▶ **IL TUO COMPITO**
Riporta come elenco numerato le righe dei dati che seguono, a partire da quella con "What do you see at coordinates (72, 252)" e proseguendo fino a quella con "I want to click", entrambe incluse. Tralascia le righe vuote.

▶ **DATI DISPONIBILI**
==================================================

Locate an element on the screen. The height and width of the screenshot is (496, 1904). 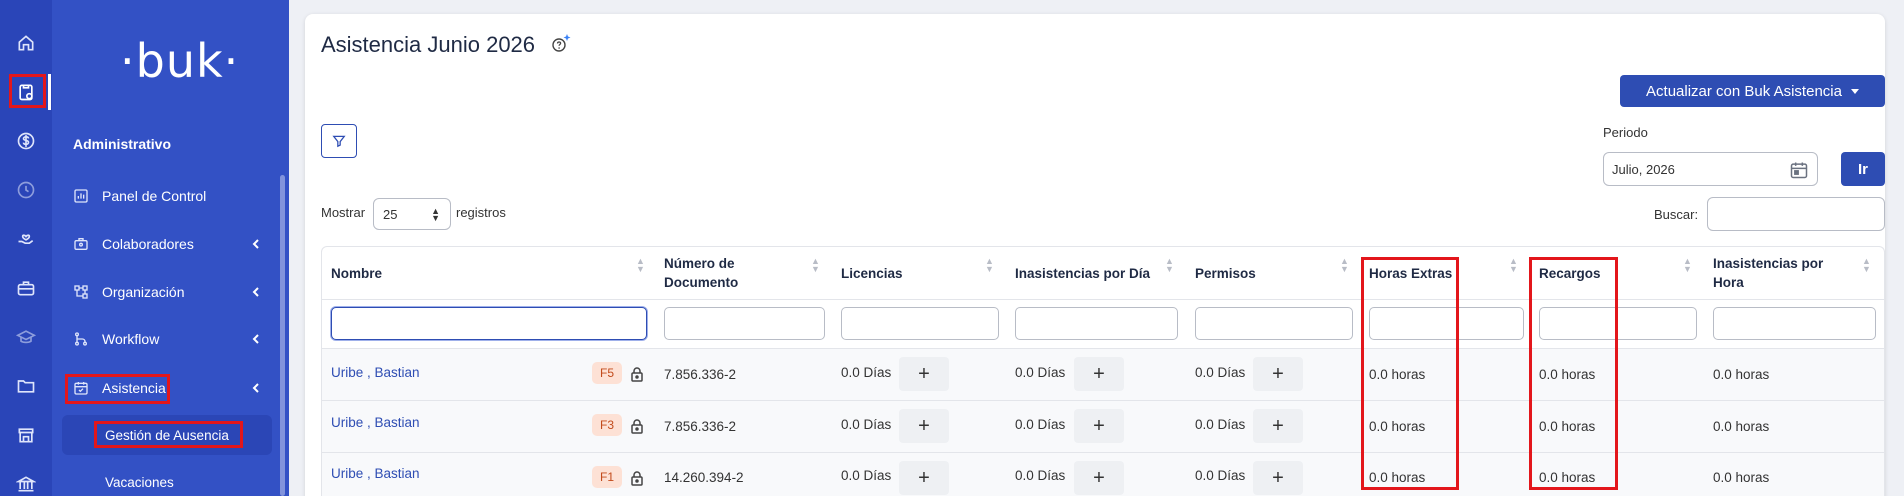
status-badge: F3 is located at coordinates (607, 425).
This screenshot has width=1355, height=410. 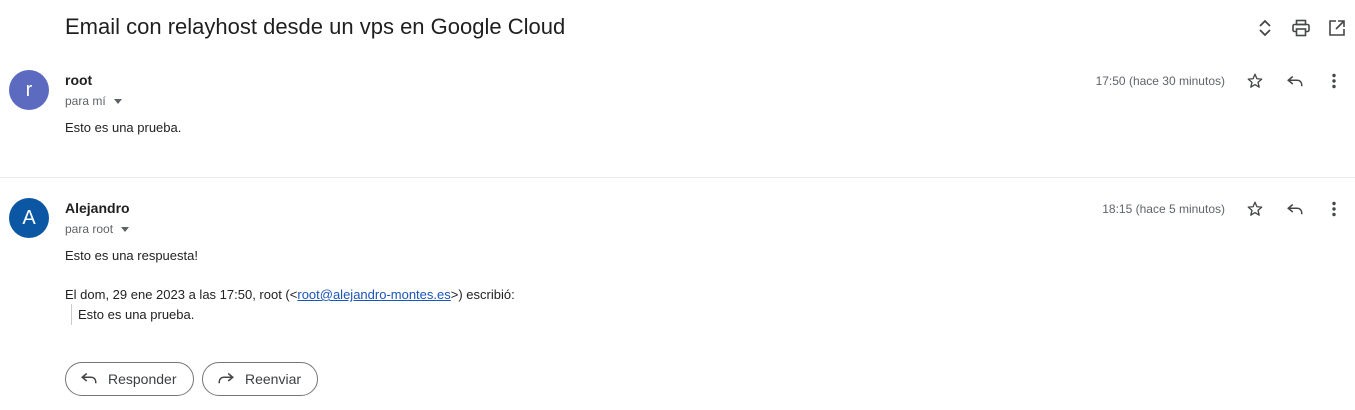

==================================================

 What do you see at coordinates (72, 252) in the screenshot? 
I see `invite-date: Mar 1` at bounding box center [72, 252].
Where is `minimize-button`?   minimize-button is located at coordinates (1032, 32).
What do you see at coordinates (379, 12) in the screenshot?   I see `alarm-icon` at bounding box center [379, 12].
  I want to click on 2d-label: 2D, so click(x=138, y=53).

==================================================

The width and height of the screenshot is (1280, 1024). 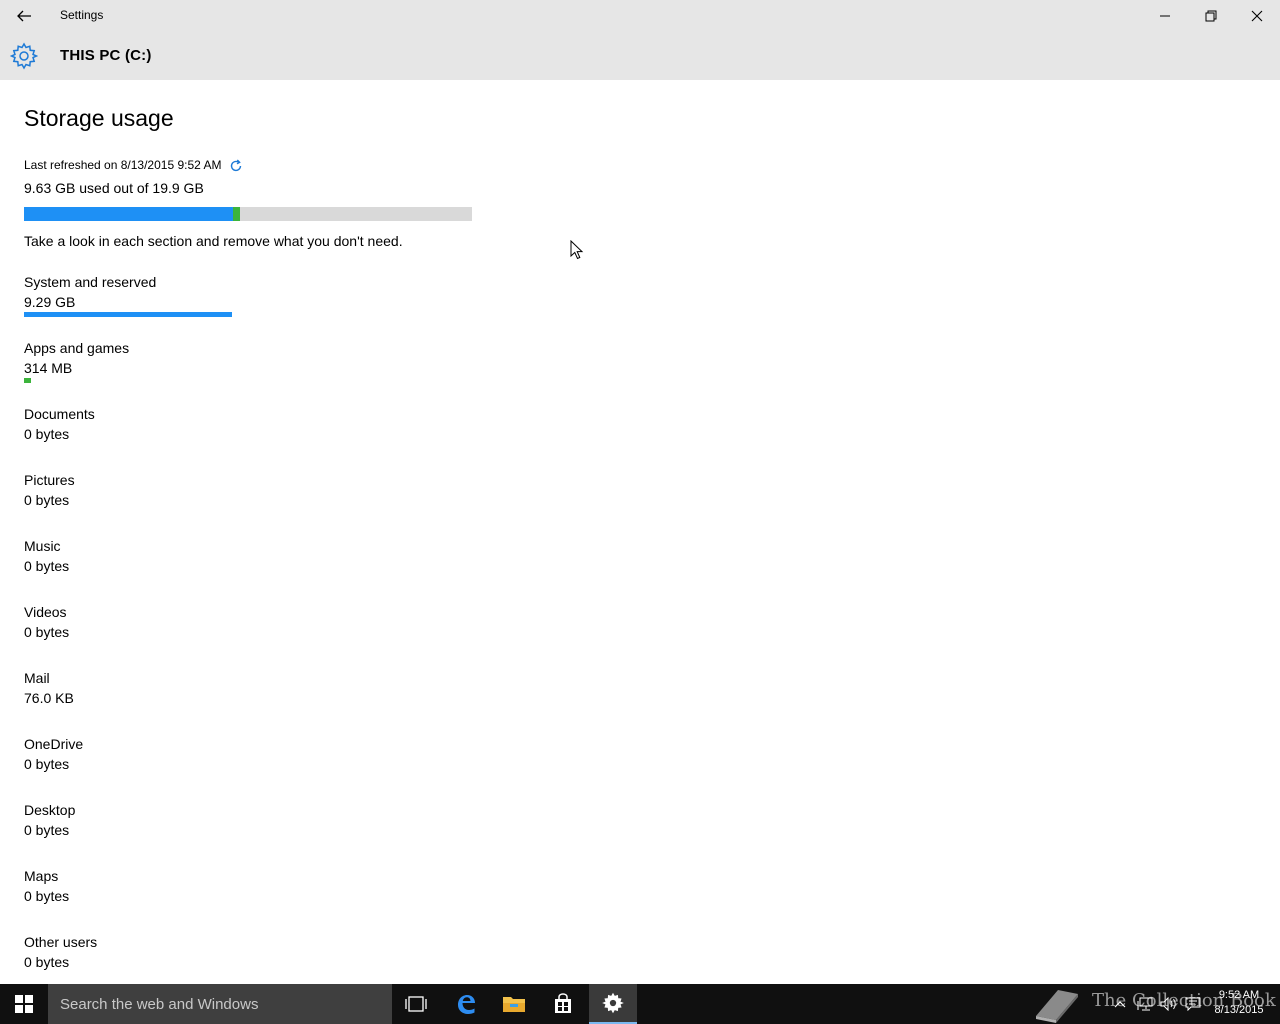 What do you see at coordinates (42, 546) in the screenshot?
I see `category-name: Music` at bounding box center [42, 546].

==================================================

▶ **RISULTATO ATTESO**
1.  What do you see at coordinates (72, 252) in the screenshot? 
2. I see `invite-date: Mar 1` at bounding box center [72, 252].
3. Where is `minimize-button`?   minimize-button is located at coordinates (1032, 32).
4. What do you see at coordinates (379, 12) in the screenshot?   I see `alarm-icon` at bounding box center [379, 12].
5.   I want to click on 2d-label: 2D, so click(x=138, y=53).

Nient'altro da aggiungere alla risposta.